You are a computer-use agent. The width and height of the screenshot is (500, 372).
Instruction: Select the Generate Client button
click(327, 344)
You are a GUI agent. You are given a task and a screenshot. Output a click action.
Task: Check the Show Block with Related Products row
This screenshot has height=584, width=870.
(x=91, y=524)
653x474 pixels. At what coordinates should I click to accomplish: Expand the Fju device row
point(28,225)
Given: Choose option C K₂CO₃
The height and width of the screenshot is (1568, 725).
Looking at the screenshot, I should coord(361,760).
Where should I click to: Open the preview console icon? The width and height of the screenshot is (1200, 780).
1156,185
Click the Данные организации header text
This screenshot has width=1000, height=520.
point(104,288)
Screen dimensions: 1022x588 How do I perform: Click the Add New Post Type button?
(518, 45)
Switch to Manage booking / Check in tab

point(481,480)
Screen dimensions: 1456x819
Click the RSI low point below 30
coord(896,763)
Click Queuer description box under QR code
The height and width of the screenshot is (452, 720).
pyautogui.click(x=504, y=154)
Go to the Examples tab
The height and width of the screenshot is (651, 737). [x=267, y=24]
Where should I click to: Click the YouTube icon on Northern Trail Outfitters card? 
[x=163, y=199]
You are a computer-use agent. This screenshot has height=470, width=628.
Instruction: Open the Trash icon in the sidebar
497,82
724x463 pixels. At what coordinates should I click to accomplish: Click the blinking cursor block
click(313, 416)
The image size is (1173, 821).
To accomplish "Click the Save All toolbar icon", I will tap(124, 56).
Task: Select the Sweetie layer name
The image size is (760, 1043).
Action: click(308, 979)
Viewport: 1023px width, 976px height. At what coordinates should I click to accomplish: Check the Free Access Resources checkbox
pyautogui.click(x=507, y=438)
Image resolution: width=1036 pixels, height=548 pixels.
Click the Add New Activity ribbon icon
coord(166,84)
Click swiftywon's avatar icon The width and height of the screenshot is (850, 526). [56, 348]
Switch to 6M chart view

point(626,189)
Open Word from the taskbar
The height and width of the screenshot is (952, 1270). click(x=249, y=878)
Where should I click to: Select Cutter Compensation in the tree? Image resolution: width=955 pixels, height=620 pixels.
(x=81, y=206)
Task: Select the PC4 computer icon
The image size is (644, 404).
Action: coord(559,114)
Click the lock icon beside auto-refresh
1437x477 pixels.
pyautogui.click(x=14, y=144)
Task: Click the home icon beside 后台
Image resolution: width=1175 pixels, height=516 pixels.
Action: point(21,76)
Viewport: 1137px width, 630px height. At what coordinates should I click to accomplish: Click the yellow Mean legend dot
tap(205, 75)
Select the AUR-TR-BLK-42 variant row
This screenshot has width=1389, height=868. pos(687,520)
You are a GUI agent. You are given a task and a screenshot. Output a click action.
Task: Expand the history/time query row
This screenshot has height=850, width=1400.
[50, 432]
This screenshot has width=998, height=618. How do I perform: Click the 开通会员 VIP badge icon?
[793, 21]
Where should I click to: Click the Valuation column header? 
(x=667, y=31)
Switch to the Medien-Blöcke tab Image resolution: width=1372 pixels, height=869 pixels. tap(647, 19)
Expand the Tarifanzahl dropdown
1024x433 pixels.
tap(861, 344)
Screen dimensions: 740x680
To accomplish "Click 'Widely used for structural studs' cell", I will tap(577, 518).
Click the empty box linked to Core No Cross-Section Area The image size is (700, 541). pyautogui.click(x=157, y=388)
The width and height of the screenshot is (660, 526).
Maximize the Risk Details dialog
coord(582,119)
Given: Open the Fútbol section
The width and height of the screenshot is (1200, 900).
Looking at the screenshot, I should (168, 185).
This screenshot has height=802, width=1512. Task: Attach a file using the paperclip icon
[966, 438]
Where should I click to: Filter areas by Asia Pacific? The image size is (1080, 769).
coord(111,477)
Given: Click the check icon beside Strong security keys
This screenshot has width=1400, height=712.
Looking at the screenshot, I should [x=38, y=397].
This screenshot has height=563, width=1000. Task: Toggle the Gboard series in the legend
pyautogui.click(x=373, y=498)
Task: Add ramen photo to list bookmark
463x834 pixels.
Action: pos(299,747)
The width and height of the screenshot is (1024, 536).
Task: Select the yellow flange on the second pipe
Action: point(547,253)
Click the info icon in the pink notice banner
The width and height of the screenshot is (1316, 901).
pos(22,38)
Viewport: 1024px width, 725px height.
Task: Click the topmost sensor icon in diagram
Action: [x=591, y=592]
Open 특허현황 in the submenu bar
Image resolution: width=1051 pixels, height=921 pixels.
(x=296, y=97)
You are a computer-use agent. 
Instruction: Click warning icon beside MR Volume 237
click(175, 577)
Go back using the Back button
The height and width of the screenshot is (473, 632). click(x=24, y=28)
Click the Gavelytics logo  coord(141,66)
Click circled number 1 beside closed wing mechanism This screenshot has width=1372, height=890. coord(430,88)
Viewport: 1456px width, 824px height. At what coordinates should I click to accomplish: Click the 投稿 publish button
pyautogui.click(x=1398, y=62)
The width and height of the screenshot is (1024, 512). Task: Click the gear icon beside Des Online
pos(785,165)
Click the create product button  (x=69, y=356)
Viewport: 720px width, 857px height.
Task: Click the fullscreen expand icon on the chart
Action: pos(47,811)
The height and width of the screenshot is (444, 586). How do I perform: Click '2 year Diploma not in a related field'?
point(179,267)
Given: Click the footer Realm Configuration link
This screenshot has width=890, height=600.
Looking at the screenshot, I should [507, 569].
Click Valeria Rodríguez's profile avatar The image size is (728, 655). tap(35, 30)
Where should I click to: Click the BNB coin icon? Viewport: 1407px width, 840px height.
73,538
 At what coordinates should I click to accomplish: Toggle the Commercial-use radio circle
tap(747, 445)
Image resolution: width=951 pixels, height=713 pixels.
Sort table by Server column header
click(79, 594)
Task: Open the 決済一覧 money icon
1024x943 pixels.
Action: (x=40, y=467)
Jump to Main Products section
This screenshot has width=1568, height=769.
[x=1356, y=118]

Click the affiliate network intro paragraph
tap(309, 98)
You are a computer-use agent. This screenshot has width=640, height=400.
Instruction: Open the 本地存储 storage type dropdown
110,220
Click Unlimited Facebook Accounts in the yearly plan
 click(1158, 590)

|---|

■ **What you should do**
Copy out all of the material above word for word, keeping every line the same.

■ **Task answer**
You are a computer-use agent. The width and height of the screenshot is (500, 372).
Instruction: Select the Generate Client button
click(327, 344)
You are a GUI agent. You are given a task and a screenshot. Output a click action.
Task: Check the Show Block with Related Products row
This screenshot has height=584, width=870.
(x=91, y=524)
653x474 pixels. At what coordinates should I click to accomplish: Expand the Fju device row
point(28,225)
Given: Choose option C K₂CO₃
The height and width of the screenshot is (1568, 725).
Looking at the screenshot, I should coord(361,760).
Where should I click to: Open the preview console icon? The width and height of the screenshot is (1200, 780).
1156,185
Click the Данные организации header text
This screenshot has width=1000, height=520.
point(104,288)
Screen dimensions: 1022x588 How do I perform: Click the Add New Post Type button?
(518, 45)
Switch to Manage booking / Check in tab

point(481,480)
Screen dimensions: 1456x819
Click the RSI low point below 30
coord(896,763)
Click Queuer description box under QR code
The height and width of the screenshot is (452, 720).
pyautogui.click(x=504, y=154)
Go to the Examples tab
The height and width of the screenshot is (651, 737). [x=267, y=24]
Where should I click to: Click the YouTube icon on Northern Trail Outfitters card? 
[x=163, y=199]
You are a computer-use agent. This screenshot has height=470, width=628.
Instruction: Open the Trash icon in the sidebar
497,82
724x463 pixels. At what coordinates should I click to accomplish: Click the blinking cursor block
click(313, 416)
The image size is (1173, 821).
To accomplish "Click the Save All toolbar icon", I will tap(124, 56).
Task: Select the Sweetie layer name
The image size is (760, 1043).
Action: click(308, 979)
Viewport: 1023px width, 976px height. At what coordinates should I click to accomplish: Check the Free Access Resources checkbox
pyautogui.click(x=507, y=438)
Image resolution: width=1036 pixels, height=548 pixels.
Click the Add New Activity ribbon icon
coord(166,84)
Click swiftywon's avatar icon The width and height of the screenshot is (850, 526). [56, 348]
Switch to 6M chart view

point(626,189)
Open Word from the taskbar
The height and width of the screenshot is (952, 1270). click(x=249, y=878)
Where should I click to: Select Cutter Compensation in the tree? Image resolution: width=955 pixels, height=620 pixels.
(x=81, y=206)
Task: Select the PC4 computer icon
The image size is (644, 404).
Action: coord(559,114)
Click the lock icon beside auto-refresh
1437x477 pixels.
pyautogui.click(x=14, y=144)
Task: Click the home icon beside 后台
Image resolution: width=1175 pixels, height=516 pixels.
Action: point(21,76)
Viewport: 1137px width, 630px height. At what coordinates should I click to accomplish: Click the yellow Mean legend dot
tap(205, 75)
Select the AUR-TR-BLK-42 variant row
This screenshot has width=1389, height=868. pos(687,520)
You are a GUI agent. You are given a task and a screenshot. Output a click action.
Task: Expand the history/time query row
This screenshot has height=850, width=1400.
[50, 432]
This screenshot has width=998, height=618. How do I perform: Click the 开通会员 VIP badge icon?
[793, 21]
Where should I click to: Click the Valuation column header? 
(x=667, y=31)
Switch to the Medien-Blöcke tab Image resolution: width=1372 pixels, height=869 pixels. tap(647, 19)
Expand the Tarifanzahl dropdown
1024x433 pixels.
tap(861, 344)
Screen dimensions: 740x680
To accomplish "Click 'Widely used for structural studs' cell", I will tap(577, 518).
Click the empty box linked to Core No Cross-Section Area The image size is (700, 541). pyautogui.click(x=157, y=388)
The width and height of the screenshot is (660, 526).
Maximize the Risk Details dialog
coord(582,119)
Given: Open the Fútbol section
The width and height of the screenshot is (1200, 900).
Looking at the screenshot, I should (168, 185).
This screenshot has height=802, width=1512. Task: Attach a file using the paperclip icon
[966, 438]
Where should I click to: Filter areas by Asia Pacific? The image size is (1080, 769).
coord(111,477)
Given: Click the check icon beside Strong security keys
This screenshot has width=1400, height=712.
Looking at the screenshot, I should [x=38, y=397].
This screenshot has height=563, width=1000. Task: Toggle the Gboard series in the legend
pyautogui.click(x=373, y=498)
Task: Add ramen photo to list bookmark
463x834 pixels.
Action: pos(299,747)
The width and height of the screenshot is (1024, 536).
Task: Select the yellow flange on the second pipe
Action: point(547,253)
Click the info icon in the pink notice banner
The width and height of the screenshot is (1316, 901).
pos(22,38)
Viewport: 1024px width, 725px height.
Task: Click the topmost sensor icon in diagram
Action: [x=591, y=592]
Open 특허현황 in the submenu bar
Image resolution: width=1051 pixels, height=921 pixels.
(x=296, y=97)
You are a computer-use agent. 
Instruction: Click warning icon beside MR Volume 237
click(175, 577)
Go back using the Back button
The height and width of the screenshot is (473, 632). click(x=24, y=28)
Click the Gavelytics logo  coord(141,66)
Click circled number 1 beside closed wing mechanism This screenshot has width=1372, height=890. coord(430,88)
Viewport: 1456px width, 824px height. At what coordinates should I click to accomplish: Click the 投稿 publish button
pyautogui.click(x=1398, y=62)
The width and height of the screenshot is (1024, 512). Task: Click the gear icon beside Des Online
pos(785,165)
Click the create product button  (x=69, y=356)
Viewport: 720px width, 857px height.
Task: Click the fullscreen expand icon on the chart
Action: pos(47,811)
The height and width of the screenshot is (444, 586). How do I perform: Click '2 year Diploma not in a related field'?
point(179,267)
Given: Click the footer Realm Configuration link
This screenshot has width=890, height=600.
Looking at the screenshot, I should [507, 569].
Click Valeria Rodríguez's profile avatar The image size is (728, 655). tap(35, 30)
Where should I click to: Click the BNB coin icon? Viewport: 1407px width, 840px height.
73,538
 At what coordinates should I click to accomplish: Toggle the Commercial-use radio circle
tap(747, 445)
Image resolution: width=951 pixels, height=713 pixels.
Sort table by Server column header
click(79, 594)
Task: Open the 決済一覧 money icon
1024x943 pixels.
Action: (x=40, y=467)
Jump to Main Products section
This screenshot has width=1568, height=769.
[x=1356, y=118]

Click the affiliate network intro paragraph
tap(309, 98)
You are a computer-use agent. This screenshot has width=640, height=400.
Instruction: Open the 本地存储 storage type dropdown
110,220
Click Unlimited Facebook Accounts in the yearly plan
 click(1158, 590)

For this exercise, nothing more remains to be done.